We've been trying to reach $1 million in funds raised for our campaign for a long while and I knew we could finally do it by the end of February. The last day, Tuesday, February 28th, happened to be international Rare Disease Day, so there couldn't be a more perfect day to finally reach this major milestone. And we DID IT!!! We actually DID IT!!!
We began this big push exactly a week before, on Feb 21st, when our campaign fundraising was at $977,422. We needed to raise $22,578 in a week to reach a million.
By the time I posted this reel on Monday that promoted our goal, we had already raised about $11,000!!! But that meant that on Tuesday morning, we still had about $10,000 to go. What happened throughout the day was truly a miracle!!
Watch this reel to see how fast the donations came in!!
We have been on CLOUD 9 since we reached this major milestone!!!! Thanks so much to ALL of you who have helped share our story with your family and friends. AHHHHH you are all so wonderful!!!

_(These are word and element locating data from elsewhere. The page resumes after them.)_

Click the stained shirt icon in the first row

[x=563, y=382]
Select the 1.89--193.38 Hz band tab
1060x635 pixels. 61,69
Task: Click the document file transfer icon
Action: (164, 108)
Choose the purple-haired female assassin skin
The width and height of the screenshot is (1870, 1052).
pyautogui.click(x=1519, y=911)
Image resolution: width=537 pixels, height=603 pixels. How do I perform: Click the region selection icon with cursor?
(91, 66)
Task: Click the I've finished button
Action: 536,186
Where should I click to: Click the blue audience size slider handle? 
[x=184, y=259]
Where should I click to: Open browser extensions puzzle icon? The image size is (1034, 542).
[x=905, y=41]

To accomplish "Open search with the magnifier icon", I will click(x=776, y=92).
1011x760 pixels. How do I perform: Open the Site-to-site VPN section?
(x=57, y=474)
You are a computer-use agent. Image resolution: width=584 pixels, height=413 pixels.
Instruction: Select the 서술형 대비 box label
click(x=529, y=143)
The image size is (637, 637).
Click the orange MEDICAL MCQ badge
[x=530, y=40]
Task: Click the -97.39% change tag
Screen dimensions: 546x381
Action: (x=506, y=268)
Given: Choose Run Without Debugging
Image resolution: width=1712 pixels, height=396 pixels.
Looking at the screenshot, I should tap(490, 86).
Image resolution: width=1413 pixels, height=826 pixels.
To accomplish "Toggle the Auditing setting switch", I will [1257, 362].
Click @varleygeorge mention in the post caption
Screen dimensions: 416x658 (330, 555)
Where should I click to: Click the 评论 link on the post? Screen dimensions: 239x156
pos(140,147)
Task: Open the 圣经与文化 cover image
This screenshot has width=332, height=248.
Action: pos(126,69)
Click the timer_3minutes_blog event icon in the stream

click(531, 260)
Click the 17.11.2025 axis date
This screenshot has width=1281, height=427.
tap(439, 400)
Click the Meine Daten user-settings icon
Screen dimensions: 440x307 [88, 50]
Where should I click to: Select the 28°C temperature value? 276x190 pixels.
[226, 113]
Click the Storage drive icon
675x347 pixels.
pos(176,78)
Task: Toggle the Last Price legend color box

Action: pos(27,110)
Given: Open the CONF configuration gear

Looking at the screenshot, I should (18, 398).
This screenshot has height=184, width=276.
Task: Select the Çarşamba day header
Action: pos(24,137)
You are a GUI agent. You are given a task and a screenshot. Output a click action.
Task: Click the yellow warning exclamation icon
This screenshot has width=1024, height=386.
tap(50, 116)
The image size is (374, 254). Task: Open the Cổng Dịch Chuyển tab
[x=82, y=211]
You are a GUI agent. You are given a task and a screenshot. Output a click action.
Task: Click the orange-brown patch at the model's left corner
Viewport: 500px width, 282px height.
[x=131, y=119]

I have received a lot of questions since Tuesday night - and we've had an incredibly busy week with my work and Damian's 6th ERT infusion at the hospital (where some of this blog post was written!) - but now it's the weekend and I've finally gotten the chance to write a response! Here are my top most frequently asked questions this week:
How does it feel to finally reach $1 million?!
AHHHHHHH it feels AMAAAAAAZING!!!!!! We started this campaign in the middle of May of 2021. A month later, we were already up to over $500,000 (in large thanks to Sharon McMahon from her Instagram account @SharonSaysSo - her following raised over $400,000 in a single day!). Since that time, we have been inching closer and closer to $1 million. The day we finally reached it was a long time coming and it feels SO GOOD. I am so so hopeful that reaching this threshold will open doors in terms of publicity and that our fundraising efforts can now gain some momentum!!
How much money has been raised total (across all accounts)?
Our GoFundMe keeps track of ALL money raised through all accounts! When people donate via GoFundMe, it of course counts that automatically. If people donate via Venmo or PayPal, I download a spreadsheet of names and donation amounts and I input that data manually into the GoFundMe. In GoFundMe, it shows up as an "offline donation." GoFundMe does not take a percentage of those donations or anything - it just basically allows me to manually change how much money we've raised. I add any cash or check donations as well. And the Wylder Nation Foundation reaches out to me every time a donation comes in on behalf of Damian. It's all included in the GoFundMe count!
What is the status & timeline on the Brain 2.0 treatment?
It has been in development for years now! The medical research team of doctors and scientists associated with the Wylder Nation Foundation are based all over the world, but the physical lab testing for Brain 2.0 occurring right now is in Madrid, Spain at the Center for Molecular Biology. Dr. Lola Ledesma is leading an animal study for Brain 2.0 that has been in progress for a couple months now - it is set to be completed in about 1 more month!
The video below is meant to show what Dr. Ledesma's team does at a very high level, so not a whole lot of specifics here - but it does show you the lab and some of the team in case you are interested (Dr. Ledesma is bilingual but only speaks Spanish in this video - you can put on captions with a rough English translation done by Google by clicking on the settings/gear button and selecting Auto-Translate).
Once the animal study is completed in about a month, they'll do a bunch of analysis to determine whether this drug is ready to go on to the next step: human trial.
If it is, a lot of different processes have to take place, many of which are currently in progress (at least, as much as they can be without the analytics from the animal trial). The final drug needs to be produced in a human-grade pharmaceutical facility, and so one of the big processes is to get a pharmaceutical company on board to produce the new drug for this rare disease. The pharmaceutical company will require as much data as possible on the drug itself, but also data on patients with the disease.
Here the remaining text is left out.